What to produce: Please render the rows as a Markdown table with an Index column for the line number and a Content column for the line, starting at the first line and stopping after the line that contains "table-row: 260228090252016 2026-02-28 09:37:16 GL0152… is". Leave out blank lines.

Data:
%%

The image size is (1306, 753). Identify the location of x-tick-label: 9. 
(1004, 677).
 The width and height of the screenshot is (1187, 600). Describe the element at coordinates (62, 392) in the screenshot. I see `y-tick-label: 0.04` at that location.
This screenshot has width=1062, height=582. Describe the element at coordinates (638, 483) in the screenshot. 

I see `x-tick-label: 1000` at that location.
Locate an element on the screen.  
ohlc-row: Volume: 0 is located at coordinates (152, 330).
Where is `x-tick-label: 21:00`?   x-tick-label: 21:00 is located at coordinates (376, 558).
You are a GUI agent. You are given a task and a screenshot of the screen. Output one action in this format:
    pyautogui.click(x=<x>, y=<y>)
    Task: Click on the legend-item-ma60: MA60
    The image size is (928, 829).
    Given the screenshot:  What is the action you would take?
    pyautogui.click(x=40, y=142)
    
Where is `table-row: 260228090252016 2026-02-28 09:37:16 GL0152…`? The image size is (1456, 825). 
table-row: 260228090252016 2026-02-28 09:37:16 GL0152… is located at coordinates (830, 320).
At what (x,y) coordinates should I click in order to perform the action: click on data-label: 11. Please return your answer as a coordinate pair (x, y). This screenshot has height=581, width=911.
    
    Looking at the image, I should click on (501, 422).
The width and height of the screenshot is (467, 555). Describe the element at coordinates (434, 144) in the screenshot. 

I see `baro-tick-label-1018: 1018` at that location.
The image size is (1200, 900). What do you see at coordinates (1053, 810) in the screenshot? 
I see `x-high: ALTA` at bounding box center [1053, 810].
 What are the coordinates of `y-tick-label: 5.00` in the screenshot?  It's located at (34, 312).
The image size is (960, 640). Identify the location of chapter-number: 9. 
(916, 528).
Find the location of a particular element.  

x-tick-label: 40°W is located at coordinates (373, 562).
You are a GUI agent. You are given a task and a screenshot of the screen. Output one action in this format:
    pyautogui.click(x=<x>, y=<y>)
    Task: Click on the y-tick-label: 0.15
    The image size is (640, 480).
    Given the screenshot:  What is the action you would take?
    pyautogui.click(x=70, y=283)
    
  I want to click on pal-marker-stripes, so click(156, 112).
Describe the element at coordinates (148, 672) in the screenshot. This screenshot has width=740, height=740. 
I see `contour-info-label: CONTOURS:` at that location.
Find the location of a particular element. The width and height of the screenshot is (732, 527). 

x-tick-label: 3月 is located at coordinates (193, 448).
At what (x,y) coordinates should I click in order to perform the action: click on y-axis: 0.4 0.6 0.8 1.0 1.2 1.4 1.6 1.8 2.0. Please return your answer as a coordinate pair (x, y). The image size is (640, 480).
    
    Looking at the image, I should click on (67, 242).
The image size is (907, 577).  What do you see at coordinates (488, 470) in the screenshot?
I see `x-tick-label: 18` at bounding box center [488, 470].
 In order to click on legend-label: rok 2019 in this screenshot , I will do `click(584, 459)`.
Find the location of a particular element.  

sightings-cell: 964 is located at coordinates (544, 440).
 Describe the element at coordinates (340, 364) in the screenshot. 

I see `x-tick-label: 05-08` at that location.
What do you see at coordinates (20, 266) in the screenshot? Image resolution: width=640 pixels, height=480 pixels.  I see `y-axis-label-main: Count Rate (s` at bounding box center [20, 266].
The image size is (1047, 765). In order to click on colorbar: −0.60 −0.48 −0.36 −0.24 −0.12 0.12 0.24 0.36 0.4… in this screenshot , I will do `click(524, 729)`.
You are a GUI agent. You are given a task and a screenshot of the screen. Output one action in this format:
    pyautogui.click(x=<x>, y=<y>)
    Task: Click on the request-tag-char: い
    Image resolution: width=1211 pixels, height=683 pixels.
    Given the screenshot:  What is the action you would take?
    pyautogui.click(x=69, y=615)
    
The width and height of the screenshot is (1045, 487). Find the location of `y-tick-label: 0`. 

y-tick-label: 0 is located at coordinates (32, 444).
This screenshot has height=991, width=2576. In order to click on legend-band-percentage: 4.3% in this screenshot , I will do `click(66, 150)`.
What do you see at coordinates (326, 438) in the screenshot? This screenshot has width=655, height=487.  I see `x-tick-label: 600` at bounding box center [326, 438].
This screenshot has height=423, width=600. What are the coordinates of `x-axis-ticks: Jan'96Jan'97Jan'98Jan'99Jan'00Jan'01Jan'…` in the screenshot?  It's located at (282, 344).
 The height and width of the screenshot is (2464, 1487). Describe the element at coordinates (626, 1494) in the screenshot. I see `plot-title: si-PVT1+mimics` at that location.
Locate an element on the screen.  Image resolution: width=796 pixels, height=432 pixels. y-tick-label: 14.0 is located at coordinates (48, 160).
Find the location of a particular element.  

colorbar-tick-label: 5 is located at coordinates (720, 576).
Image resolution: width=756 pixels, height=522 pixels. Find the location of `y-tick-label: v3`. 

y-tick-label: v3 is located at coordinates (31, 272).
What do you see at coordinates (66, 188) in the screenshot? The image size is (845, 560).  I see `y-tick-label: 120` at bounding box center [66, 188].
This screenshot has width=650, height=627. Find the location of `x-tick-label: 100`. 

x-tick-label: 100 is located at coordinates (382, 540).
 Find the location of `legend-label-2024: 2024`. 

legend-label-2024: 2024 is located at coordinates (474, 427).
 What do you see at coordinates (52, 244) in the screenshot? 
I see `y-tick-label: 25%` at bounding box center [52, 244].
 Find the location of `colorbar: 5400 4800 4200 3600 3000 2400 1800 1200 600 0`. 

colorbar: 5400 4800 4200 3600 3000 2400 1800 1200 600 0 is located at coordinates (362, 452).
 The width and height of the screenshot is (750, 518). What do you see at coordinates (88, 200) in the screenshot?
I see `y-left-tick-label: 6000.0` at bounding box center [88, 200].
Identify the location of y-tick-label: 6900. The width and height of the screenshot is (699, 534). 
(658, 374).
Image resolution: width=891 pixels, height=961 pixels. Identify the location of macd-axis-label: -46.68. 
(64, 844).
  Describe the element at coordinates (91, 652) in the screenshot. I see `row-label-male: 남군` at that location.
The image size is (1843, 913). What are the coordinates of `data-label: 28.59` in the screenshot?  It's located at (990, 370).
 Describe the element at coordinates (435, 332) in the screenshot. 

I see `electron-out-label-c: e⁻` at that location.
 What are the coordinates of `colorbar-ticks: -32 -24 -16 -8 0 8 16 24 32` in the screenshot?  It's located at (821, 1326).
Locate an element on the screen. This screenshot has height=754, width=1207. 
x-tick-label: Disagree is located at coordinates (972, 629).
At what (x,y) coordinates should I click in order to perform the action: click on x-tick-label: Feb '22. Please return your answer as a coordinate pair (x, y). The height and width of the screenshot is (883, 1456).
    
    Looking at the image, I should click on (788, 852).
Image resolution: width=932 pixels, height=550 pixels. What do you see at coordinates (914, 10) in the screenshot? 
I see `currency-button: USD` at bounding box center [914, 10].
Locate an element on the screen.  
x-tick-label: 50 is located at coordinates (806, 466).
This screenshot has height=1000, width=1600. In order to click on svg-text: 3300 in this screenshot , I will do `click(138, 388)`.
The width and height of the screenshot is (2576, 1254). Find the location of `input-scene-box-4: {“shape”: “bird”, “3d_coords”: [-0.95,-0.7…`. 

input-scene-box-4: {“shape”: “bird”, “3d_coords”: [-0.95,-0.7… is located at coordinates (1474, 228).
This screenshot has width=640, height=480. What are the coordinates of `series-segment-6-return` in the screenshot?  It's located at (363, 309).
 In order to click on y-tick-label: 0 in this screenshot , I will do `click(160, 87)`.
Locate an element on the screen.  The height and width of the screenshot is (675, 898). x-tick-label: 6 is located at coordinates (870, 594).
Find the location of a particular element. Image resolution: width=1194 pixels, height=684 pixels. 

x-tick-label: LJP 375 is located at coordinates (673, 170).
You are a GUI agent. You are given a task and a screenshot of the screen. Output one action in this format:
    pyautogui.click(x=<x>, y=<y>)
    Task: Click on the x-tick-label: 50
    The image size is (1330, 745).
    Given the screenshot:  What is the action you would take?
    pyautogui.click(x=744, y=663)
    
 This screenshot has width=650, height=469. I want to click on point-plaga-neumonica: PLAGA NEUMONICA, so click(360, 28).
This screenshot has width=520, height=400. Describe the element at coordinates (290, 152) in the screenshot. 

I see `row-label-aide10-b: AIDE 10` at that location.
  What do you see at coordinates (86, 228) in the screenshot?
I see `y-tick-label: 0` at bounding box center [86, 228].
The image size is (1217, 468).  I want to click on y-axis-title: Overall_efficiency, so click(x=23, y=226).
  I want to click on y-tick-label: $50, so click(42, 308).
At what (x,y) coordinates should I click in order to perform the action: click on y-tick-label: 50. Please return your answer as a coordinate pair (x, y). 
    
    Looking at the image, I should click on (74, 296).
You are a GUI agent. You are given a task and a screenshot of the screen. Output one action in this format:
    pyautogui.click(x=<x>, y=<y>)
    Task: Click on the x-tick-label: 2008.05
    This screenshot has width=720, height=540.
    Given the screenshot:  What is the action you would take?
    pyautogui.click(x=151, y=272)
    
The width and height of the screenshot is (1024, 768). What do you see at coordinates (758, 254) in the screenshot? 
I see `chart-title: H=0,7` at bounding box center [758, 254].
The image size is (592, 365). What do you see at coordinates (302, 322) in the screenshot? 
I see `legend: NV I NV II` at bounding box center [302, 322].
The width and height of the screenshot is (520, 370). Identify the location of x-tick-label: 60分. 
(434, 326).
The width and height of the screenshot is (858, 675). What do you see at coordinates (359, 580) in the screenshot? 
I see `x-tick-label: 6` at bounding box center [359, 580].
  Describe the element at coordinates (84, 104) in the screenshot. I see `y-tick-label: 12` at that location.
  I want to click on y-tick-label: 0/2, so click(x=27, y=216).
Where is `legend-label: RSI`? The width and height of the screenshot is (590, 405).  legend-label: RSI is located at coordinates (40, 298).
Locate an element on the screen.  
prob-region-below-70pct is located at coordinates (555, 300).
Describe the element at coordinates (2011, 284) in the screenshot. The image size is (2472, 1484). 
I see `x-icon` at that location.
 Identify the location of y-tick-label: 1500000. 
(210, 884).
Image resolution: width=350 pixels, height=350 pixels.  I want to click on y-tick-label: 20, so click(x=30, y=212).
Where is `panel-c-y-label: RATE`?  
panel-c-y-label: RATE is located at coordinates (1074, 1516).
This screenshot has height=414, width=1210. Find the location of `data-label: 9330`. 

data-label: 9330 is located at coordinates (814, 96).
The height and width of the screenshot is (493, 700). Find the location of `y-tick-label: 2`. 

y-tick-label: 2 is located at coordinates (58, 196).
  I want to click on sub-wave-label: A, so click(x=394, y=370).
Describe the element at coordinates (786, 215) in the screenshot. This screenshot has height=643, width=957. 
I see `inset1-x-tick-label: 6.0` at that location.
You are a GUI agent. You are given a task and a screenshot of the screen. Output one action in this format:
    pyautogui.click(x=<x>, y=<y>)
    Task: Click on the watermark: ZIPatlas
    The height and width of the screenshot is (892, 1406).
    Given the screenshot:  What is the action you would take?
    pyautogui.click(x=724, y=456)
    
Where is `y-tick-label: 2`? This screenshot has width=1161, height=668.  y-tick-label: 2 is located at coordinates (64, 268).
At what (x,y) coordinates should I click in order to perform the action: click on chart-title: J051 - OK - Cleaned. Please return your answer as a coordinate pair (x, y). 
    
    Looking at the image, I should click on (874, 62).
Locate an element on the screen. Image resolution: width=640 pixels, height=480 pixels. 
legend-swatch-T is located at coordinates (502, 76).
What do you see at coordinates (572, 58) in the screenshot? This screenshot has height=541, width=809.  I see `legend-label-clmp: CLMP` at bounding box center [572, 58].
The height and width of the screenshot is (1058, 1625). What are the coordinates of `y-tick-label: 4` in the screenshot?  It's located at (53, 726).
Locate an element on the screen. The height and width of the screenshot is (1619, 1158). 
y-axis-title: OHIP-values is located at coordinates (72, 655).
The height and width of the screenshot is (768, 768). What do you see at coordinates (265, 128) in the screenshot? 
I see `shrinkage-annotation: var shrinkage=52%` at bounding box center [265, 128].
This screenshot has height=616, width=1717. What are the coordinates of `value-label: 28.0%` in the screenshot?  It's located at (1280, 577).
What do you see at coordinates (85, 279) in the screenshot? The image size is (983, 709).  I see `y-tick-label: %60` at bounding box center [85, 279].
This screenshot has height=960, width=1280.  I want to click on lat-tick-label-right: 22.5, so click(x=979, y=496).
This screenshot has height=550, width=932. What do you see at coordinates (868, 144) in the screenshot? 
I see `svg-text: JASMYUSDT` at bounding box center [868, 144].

%%

Answer section:
| Index | Content |
|---|---|
| 1 | The image size is (1306, 753). Identify the location of x-tick-label: 9.  |
| 2 | (1004, 677). |
| 3 |  The width and height of the screenshot is (1187, 600). Describe the element at coordinates (62, 392) in the screenshot. I see `y-tick-label: 0.04` at that location. |
| 4 | This screenshot has width=1062, height=582. Describe the element at coordinates (638, 483) in the screenshot.  |
| 5 | I see `x-tick-label: 1000` at that location. |
| 6 | Locate an element on the screen.   |
| 7 | ohlc-row: Volume: 0 is located at coordinates (152, 330). |
| 8 | Where is `x-tick-label: 21:00`?   x-tick-label: 21:00 is located at coordinates (376, 558). |
| 9 | You are a GUI agent. You are given a task and a screenshot of the screen. Output one action in this format: |
| 10 |     pyautogui.click(x=<x>, y=<y>) |
| 11 |     Task: Click on the legend-item-ma60: MA60 |
| 12 |     The image size is (928, 829). |
| 13 |     Given the screenshot:  What is the action you would take? |
| 14 |     pyautogui.click(x=40, y=142) |
| 15 | Where is `table-row: 260228090252016 2026-02-28 09:37:16 GL0152…`? The image size is (1456, 825).  |
| 16 | table-row: 260228090252016 2026-02-28 09:37:16 GL0152… is located at coordinates (830, 320). |